The availability of receptor knockout animals has also helped to illustrate cannabinoid–opioid interactions. CB1 receptor knockout mice exhibited greatly reduced morphine self‐administration behaviour and less severe naloxone‐induced withdrawal signs than in wild‐type animals, although the anti‐nociceptive actions of morphine were unaffected in the knockout animals (Ledent et al., 1999). The rimonabant‐precipitated withdrawal syndrome in THC‐treated mice was significantly attenuated in animals with knockout of the pro‐enkephalin gene (Valverde et al., 2000). Knockout of the µ‐opioid receptor also reduced rimonabant‐induced withdrawal signs in THC‐treated mice, and there was an attenuated naloxone withdrawal syndrome in morphine dependent CB1 knockout mice (Lichtman et al., 2001a, b).

These findings point clearly to interactions between the endogenous cannabinoid and opioid systems in CNS, although the neural circuitry involved remains unknown. Whether this relationship is relevant to the so‐called ‘gateway’ theory is unclear. The US National Household survey of Drug Abuse (US Department of Health and Human Services, 1999) indicated that respondents aged 22 years or older who had started cannabis use before the age of 21 years were 24 times more likely than non‐cannabis users to initiate use of hard drugs. But the proportion of cannabis users who progress in this way remains very small (∼1% or less), and mathematical modelling using the Monte Carlo method suggested that the association between cannabis use and hard drug use need not be causal but could relate to some common predisposing factor, e.g. ‘drug‐use propensity’ (Morral et al., 2002).

Adverse effects of cannabis on the CNS

Is cannabis neurotoxic?

Although there have been claims that chronic cannabis use may permanently damage the brain, there is little scientific evidence to support these claims (for reviews see Dornbush et al., 1976; Hollister, 1986, 1998; Zimmer and Morgan, 1997).
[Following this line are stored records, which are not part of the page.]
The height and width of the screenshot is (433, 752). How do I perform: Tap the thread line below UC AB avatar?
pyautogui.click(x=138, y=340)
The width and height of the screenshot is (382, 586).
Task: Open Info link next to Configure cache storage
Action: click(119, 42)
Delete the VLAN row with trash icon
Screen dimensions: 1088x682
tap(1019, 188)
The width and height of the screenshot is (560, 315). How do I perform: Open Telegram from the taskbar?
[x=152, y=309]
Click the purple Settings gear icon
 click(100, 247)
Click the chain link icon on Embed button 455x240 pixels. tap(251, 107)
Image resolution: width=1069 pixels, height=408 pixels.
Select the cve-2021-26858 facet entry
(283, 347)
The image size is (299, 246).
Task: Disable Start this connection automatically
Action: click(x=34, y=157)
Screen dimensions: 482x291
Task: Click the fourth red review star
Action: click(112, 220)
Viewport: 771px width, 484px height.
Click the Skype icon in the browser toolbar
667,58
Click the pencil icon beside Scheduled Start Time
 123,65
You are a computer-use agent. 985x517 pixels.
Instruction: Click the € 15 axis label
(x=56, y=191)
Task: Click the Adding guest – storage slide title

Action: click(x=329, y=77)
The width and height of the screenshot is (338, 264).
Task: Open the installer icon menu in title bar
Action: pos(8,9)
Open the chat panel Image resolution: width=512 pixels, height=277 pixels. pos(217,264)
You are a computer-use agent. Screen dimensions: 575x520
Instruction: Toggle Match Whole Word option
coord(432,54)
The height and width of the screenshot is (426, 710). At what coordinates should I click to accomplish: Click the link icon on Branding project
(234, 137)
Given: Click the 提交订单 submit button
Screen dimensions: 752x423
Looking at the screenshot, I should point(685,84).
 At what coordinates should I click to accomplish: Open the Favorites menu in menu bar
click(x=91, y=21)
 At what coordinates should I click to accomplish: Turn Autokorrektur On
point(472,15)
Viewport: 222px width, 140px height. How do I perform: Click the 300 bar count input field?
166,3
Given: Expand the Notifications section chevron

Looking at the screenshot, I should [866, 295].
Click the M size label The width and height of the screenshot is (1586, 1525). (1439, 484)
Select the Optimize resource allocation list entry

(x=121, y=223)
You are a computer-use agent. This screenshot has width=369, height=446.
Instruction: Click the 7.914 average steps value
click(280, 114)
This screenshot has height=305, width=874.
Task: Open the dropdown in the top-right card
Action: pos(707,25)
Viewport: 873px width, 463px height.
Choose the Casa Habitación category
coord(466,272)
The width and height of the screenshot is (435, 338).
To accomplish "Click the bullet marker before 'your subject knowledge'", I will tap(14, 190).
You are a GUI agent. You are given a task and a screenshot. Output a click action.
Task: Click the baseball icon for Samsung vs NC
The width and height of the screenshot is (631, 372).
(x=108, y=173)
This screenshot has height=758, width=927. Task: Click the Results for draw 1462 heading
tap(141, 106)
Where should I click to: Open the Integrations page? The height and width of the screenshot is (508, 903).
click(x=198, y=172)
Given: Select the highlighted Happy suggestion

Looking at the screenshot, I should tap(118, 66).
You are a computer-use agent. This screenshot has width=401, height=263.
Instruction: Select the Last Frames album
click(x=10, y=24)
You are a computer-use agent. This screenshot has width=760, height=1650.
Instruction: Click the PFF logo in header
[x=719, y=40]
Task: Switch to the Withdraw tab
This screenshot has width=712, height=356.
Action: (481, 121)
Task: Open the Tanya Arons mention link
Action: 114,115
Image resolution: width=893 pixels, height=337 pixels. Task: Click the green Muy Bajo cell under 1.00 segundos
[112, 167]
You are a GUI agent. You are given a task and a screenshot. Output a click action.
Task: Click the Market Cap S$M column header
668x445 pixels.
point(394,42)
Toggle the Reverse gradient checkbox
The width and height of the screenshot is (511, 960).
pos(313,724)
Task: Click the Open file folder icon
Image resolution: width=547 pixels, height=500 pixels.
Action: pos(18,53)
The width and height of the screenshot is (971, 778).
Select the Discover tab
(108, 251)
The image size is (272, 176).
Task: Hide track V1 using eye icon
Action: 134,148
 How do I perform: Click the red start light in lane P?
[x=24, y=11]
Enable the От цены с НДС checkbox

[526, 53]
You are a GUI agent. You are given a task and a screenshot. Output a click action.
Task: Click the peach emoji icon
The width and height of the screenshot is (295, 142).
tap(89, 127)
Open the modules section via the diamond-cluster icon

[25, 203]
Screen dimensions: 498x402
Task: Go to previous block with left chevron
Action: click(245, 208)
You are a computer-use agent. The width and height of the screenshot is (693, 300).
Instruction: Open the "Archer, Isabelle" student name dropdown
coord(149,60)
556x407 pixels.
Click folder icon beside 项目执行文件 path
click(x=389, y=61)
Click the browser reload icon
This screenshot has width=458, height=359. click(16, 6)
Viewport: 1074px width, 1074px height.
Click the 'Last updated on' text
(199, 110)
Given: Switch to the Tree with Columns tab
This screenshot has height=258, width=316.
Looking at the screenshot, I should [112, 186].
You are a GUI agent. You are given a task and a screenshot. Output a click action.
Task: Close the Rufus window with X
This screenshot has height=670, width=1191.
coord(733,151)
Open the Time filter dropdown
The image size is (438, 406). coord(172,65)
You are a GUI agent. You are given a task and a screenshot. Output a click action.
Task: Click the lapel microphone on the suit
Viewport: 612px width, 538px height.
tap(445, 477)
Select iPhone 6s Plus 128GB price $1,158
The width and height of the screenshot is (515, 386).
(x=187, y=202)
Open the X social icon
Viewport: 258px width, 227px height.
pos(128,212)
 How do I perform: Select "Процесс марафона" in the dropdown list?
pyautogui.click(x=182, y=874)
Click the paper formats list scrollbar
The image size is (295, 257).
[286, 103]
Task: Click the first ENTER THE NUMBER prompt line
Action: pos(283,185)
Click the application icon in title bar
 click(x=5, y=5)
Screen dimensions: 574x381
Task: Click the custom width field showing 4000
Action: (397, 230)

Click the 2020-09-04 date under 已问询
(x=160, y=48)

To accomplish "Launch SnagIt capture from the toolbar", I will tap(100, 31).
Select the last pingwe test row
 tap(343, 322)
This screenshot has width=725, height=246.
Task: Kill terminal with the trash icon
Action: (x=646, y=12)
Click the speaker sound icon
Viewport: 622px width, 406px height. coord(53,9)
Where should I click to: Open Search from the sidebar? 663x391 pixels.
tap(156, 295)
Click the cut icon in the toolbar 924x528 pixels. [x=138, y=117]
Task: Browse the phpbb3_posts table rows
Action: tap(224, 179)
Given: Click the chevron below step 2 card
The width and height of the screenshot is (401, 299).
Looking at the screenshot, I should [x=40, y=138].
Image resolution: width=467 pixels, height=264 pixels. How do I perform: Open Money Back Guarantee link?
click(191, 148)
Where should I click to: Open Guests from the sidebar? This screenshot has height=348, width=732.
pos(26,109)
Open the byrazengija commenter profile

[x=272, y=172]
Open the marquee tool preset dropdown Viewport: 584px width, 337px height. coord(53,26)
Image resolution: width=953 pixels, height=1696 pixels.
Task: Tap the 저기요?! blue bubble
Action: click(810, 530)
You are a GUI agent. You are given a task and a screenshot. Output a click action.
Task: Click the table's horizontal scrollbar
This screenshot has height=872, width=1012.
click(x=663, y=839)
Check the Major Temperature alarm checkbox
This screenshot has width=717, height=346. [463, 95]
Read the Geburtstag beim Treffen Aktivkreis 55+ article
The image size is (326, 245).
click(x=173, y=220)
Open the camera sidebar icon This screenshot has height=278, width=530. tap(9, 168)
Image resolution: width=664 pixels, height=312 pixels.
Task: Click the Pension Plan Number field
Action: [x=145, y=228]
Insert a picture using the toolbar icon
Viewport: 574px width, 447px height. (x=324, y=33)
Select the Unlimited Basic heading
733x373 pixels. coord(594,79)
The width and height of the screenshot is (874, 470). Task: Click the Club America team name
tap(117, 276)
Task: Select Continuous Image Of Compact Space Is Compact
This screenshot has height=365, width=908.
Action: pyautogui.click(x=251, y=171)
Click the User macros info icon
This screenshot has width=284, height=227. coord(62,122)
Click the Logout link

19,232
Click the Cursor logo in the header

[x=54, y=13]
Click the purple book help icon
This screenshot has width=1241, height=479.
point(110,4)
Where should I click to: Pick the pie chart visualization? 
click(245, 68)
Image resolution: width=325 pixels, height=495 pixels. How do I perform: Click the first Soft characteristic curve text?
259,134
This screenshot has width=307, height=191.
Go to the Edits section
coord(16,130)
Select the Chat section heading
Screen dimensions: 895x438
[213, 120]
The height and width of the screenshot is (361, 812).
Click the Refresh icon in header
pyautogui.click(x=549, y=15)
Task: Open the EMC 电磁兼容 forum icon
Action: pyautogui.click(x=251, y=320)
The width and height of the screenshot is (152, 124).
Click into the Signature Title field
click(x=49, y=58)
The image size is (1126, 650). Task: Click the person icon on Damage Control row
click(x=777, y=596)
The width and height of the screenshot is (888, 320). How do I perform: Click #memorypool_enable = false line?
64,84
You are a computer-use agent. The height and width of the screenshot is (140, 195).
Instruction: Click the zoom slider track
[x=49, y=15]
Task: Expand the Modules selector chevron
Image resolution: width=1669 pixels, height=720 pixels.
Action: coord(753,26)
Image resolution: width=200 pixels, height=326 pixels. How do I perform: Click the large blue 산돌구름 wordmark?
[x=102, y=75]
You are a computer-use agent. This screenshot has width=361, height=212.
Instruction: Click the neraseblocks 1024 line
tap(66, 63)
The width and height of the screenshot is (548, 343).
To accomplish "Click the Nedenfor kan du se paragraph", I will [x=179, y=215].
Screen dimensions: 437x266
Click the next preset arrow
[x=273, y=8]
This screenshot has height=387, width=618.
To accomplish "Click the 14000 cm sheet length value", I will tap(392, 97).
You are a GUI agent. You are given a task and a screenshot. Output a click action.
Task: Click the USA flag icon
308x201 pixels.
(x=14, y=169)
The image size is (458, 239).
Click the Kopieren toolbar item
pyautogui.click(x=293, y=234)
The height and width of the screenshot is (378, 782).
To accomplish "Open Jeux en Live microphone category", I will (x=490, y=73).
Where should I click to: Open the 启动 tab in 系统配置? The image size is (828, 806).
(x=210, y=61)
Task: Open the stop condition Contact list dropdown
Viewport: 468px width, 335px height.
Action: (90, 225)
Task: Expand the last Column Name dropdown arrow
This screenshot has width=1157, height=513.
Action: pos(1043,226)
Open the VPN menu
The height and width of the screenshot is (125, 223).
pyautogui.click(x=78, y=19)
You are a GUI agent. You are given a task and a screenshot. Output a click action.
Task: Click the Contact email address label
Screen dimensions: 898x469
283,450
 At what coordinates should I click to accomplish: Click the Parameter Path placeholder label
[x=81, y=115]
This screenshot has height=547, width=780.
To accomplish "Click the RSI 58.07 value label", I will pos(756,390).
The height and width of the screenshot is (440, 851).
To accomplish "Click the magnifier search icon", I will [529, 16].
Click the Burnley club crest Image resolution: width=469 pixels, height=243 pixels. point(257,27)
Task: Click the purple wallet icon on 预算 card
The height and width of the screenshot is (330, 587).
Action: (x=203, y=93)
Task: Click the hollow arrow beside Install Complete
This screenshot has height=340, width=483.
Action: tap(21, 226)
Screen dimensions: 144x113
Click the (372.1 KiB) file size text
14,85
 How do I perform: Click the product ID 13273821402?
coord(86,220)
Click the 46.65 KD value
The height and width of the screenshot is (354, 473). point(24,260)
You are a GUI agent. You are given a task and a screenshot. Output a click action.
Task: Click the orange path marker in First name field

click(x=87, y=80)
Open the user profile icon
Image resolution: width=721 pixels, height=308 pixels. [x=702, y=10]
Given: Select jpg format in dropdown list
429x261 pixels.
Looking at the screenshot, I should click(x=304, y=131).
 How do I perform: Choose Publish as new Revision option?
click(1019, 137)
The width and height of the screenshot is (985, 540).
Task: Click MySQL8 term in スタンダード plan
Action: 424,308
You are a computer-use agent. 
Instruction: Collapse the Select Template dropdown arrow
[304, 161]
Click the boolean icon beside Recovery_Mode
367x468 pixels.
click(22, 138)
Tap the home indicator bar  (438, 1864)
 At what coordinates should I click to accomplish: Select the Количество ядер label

As described above, some studies have revealed a modestly impaired ability to focus attention and filter out irrelevant information in ex‐cannabis users (Solowij, 1998), but other studies failed to find any impairments in cognitive function (Pope et al., 2001). There is little evidence that cannabis use impairs work performance or leads to an ‘amotivational syndrome’ (Dornbush et al., 1976; Hollister, 1986; Abood and Martin, 1992), nor is there any convincing evidence for neuropathological changes in the brains of cannabis users (Hollister, 1986). The earlier studies have been complemented by the application of powerful modern neuroimaging methods. For example, an MRI study compared 18 current, frequent, young adult cannabis users with 13 comparable non‐users and found no evidence of cerebral atrophy or regional changes in tissue volumes (Block et al., 2000).

Animal studies have yielded conflicting results. Treatment of rats with high doses of THC given orally for 3 months (Scallet et al., 1987) or subcutaneously for 8 months (Landfield et al., 1988) was reported to lead to neural damage in the hippocampal CA3 zone, with shrunken neurons, reduced synaptic density and loss of cells. However, in another study the potent synthetic cannabinoid WIN55,2122 was administered twice daily (2 mg/kg) to rats and led to an apparent increase in hippocampal granule cell density, and increased dendritic length in the CA3 zone. In perhaps the most severe test of all, rats and mice were treated with THC 5 days each week for 2 years and no histopathological changes were observed in brain, even after 50 mg/kg/day (rats) or 250 mg/kg/day (mice) (Chan et al., 1996). Although claims were made that exposure of a small number of rhesus monkeys to cannabis smoke led to ultrastructural changes in septum and hippocampus (Harper et al., 1977; Heath et al., 1980), subsequent larger scale studies failed to show any cannabis‐induced histopathology in monkey brain (Scallet, 1991).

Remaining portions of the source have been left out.